■ **TRY IT**
Every line from the one holding "Task: Click the" through the last line of the records must be retyped exactly, and no other line or picture may appear in the copy.

++++ MATERIAL FOR THE TASK ++++

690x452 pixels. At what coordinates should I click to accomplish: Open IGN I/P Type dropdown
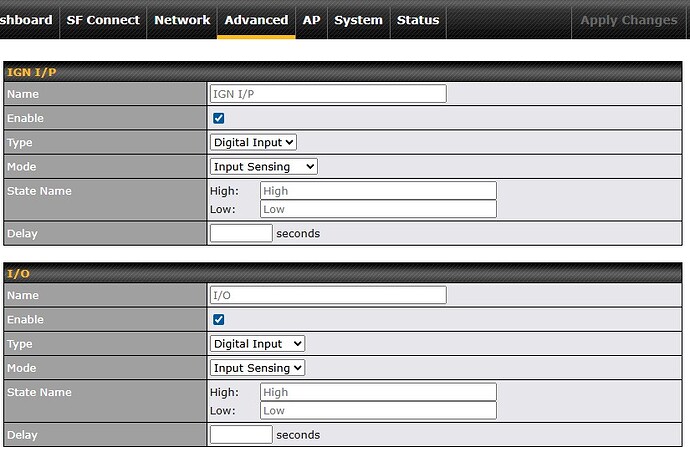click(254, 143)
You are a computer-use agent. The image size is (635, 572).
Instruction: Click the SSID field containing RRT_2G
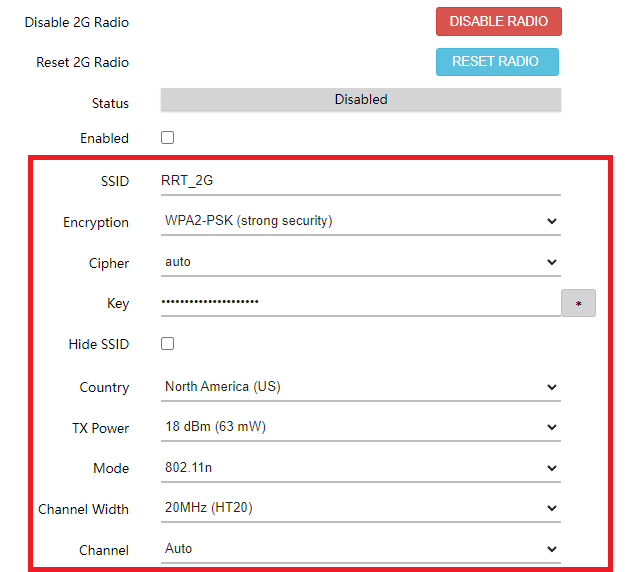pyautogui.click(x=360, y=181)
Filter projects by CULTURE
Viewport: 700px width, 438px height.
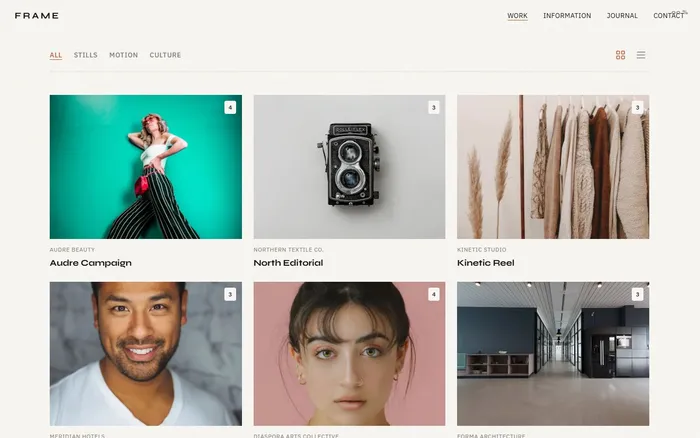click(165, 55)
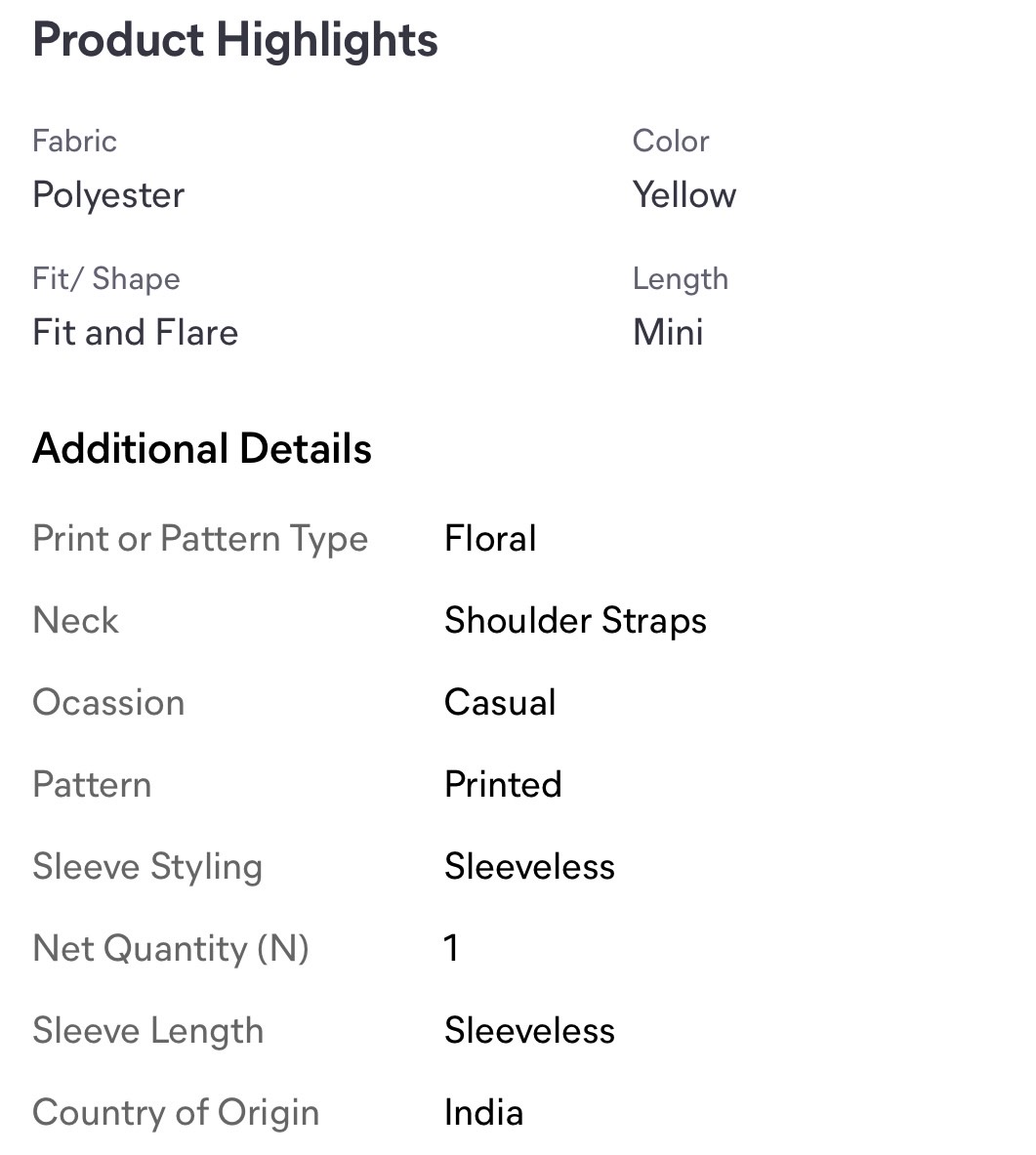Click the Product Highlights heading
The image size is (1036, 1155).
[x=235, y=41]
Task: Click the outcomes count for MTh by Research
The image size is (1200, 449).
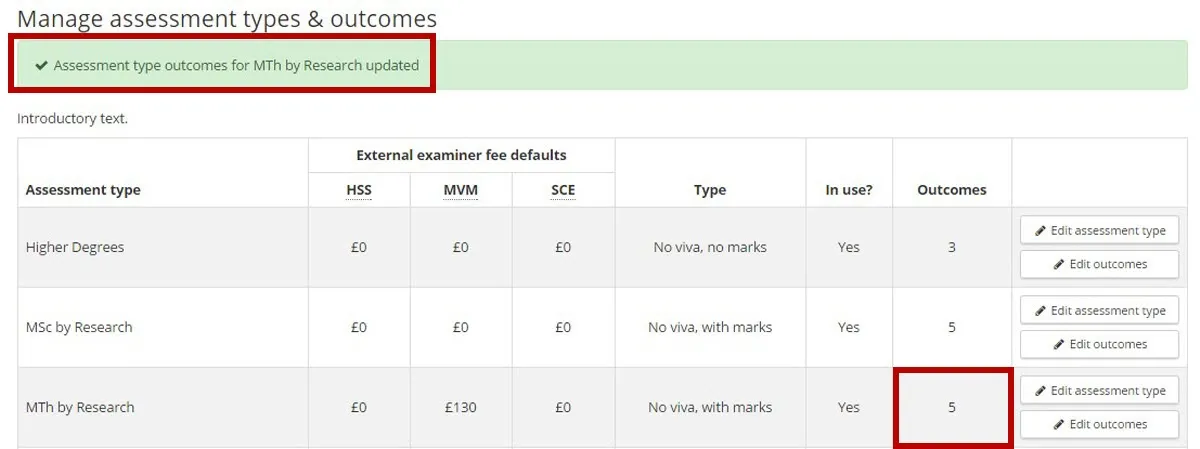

++++

■ **YOUR SOLUTION**
Task: Click the outcomes count for MTh by Research
The image size is (1200, 449).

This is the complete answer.